- [Data extracts]

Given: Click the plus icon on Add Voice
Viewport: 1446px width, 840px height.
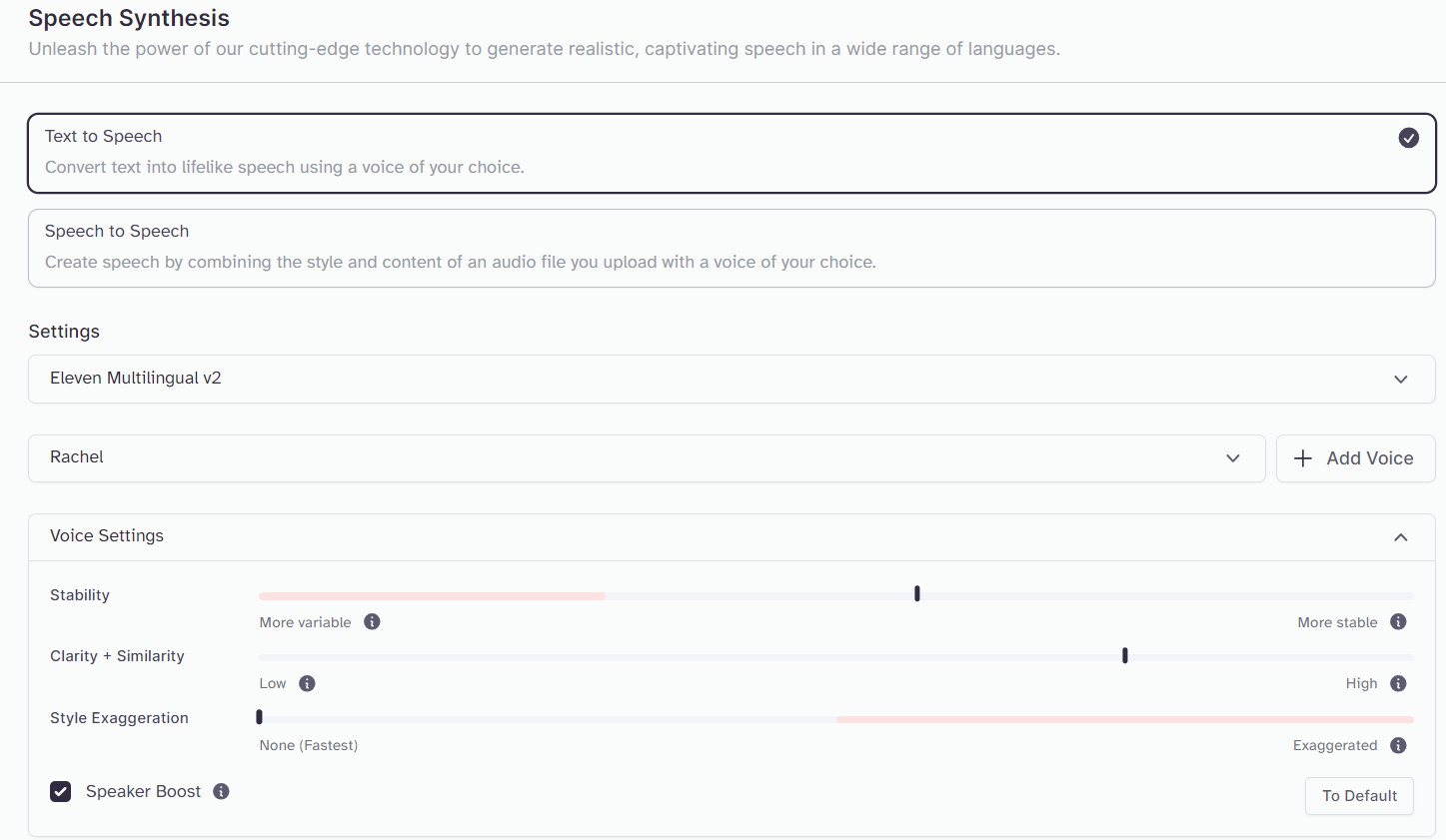Looking at the screenshot, I should pos(1303,458).
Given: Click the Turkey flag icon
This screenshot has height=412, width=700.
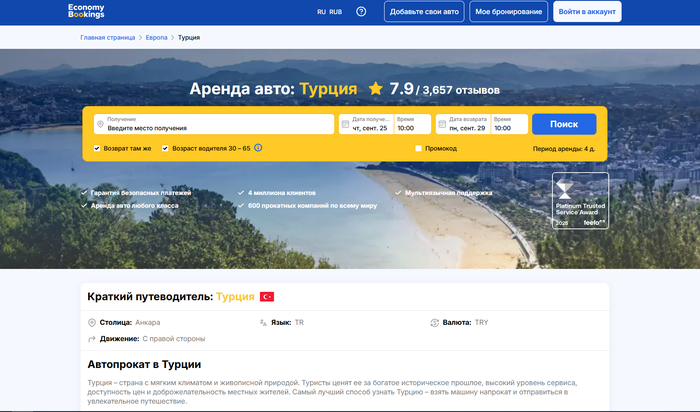Looking at the screenshot, I should coord(267,297).
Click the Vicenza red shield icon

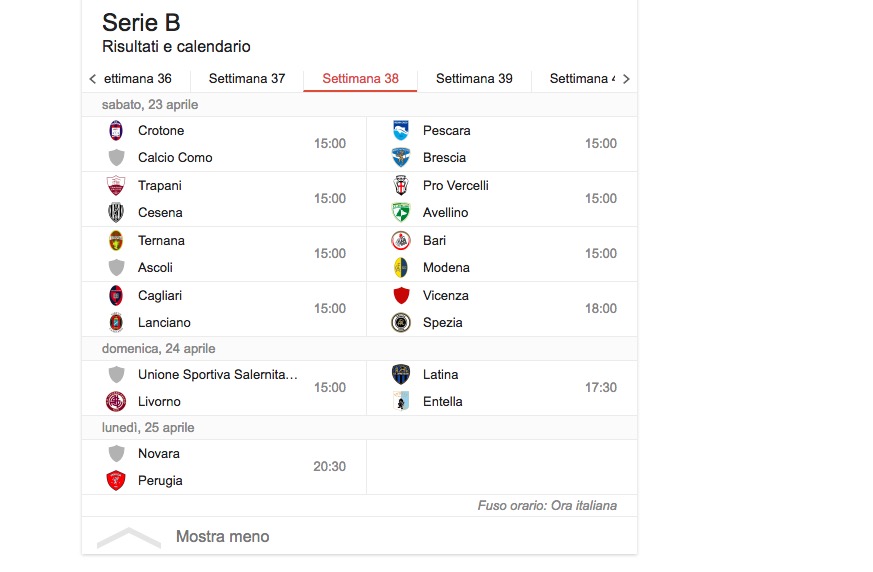click(x=401, y=295)
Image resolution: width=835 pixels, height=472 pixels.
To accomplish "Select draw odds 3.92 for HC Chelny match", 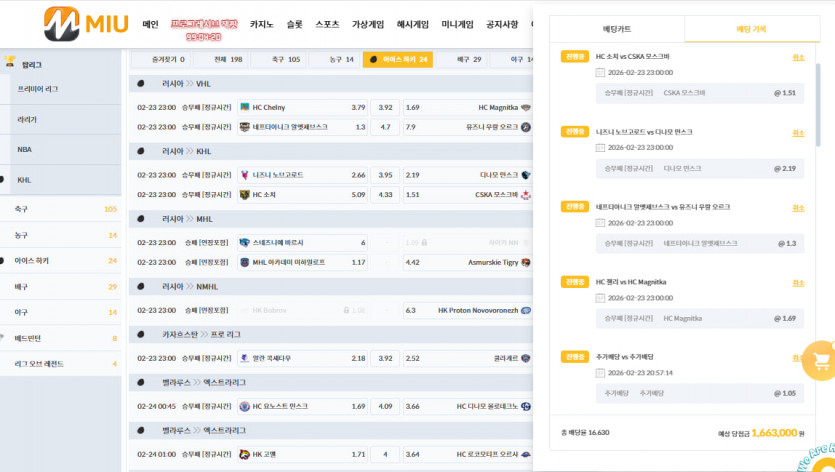I will click(385, 107).
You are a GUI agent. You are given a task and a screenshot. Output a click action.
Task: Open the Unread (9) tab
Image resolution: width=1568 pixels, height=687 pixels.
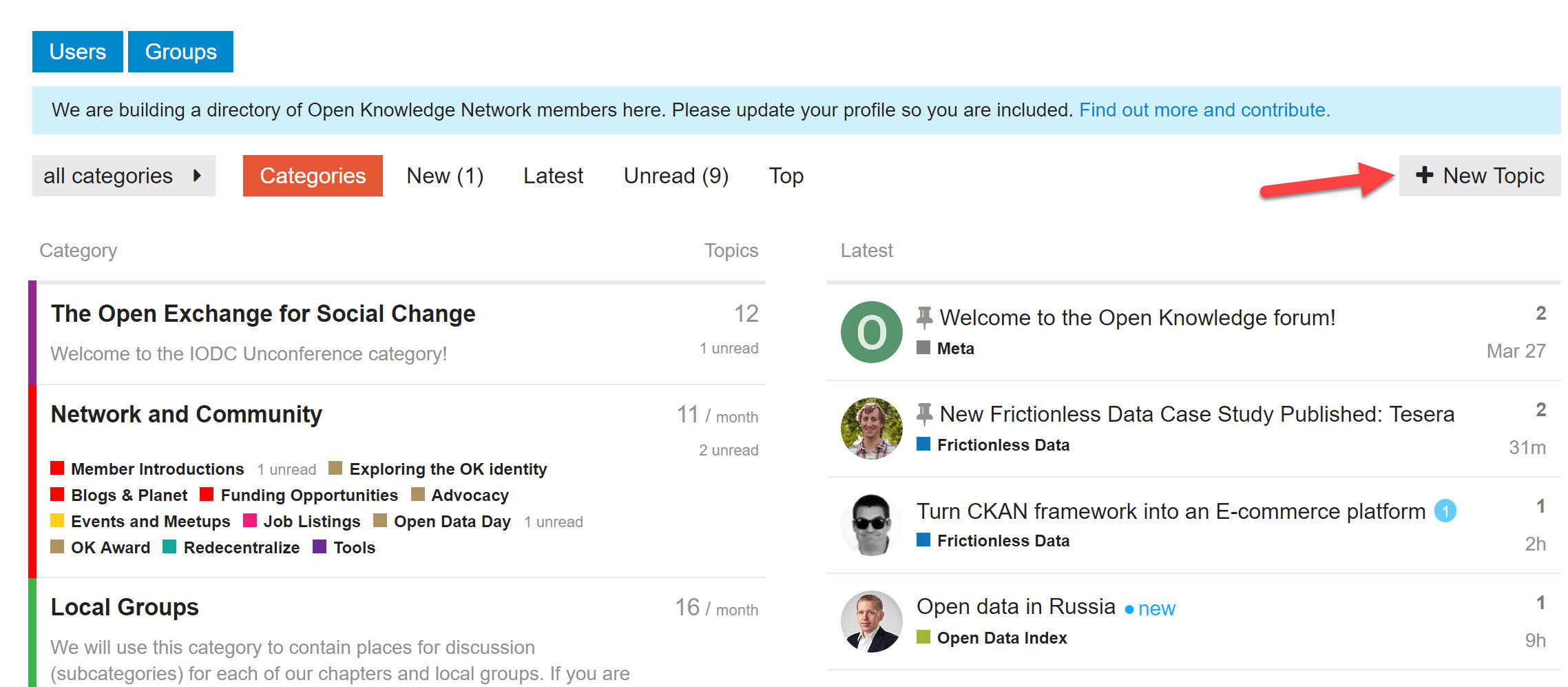click(676, 176)
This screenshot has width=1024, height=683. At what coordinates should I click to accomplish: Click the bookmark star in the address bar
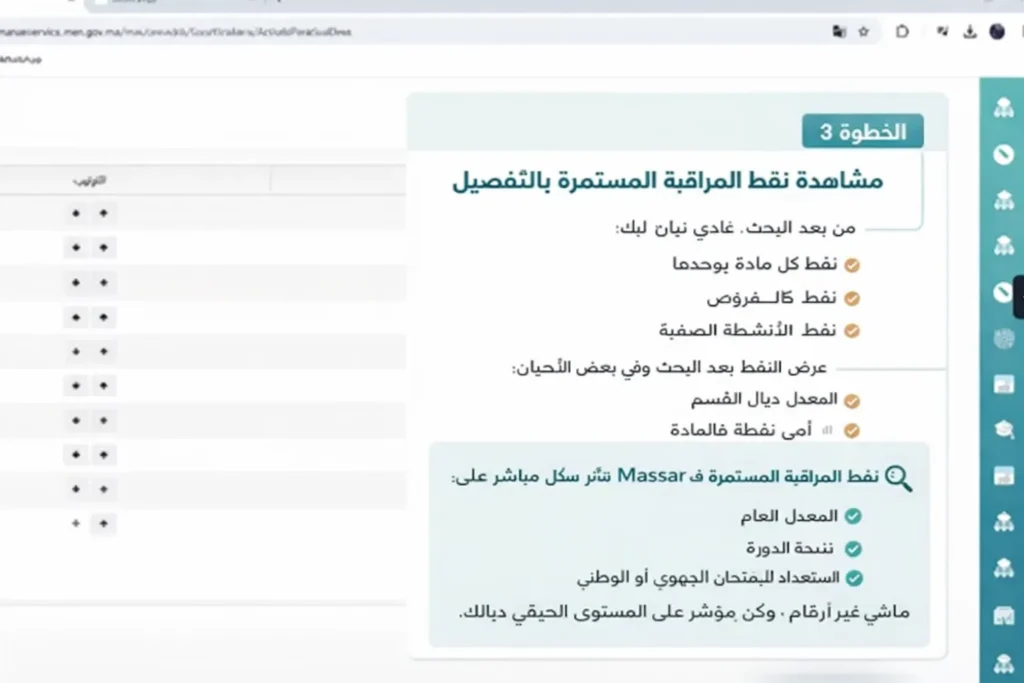point(862,31)
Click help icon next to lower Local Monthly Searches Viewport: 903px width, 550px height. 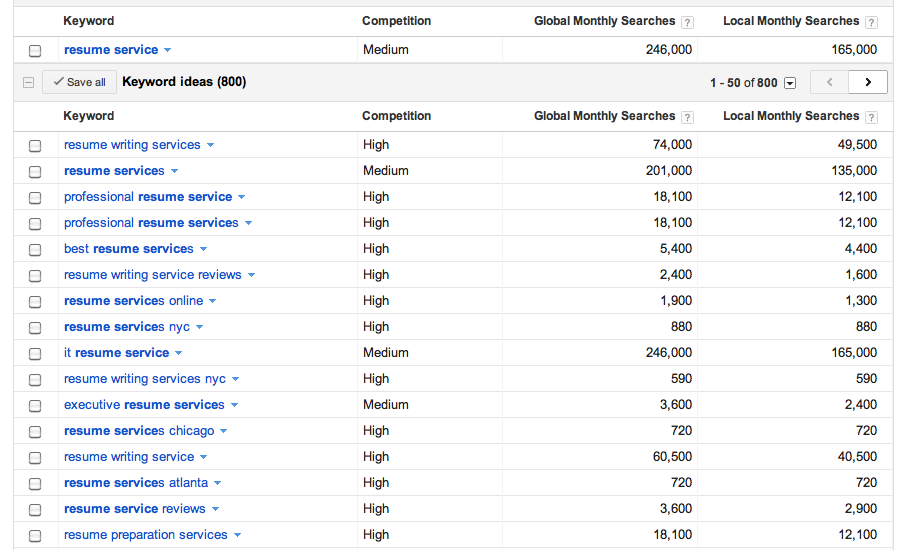(x=871, y=117)
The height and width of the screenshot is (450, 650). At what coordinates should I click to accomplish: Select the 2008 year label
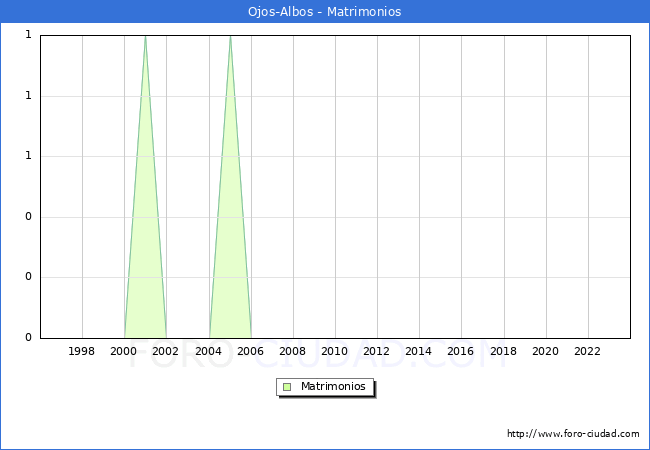click(x=293, y=351)
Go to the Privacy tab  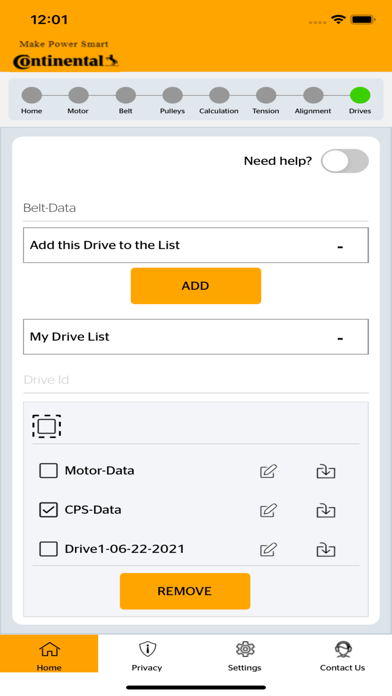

- [Work required] Print, exactly as written, the lines above from the first one to the one containing "Given: Click the Turkey flag icon". Leave out pictures.

- [Response area]
Given: Click the plus icon on Add Voice
Viewport: 1446px width, 840px height.
Looking at the screenshot, I should pos(1303,458).
Given: Click the Turkey flag icon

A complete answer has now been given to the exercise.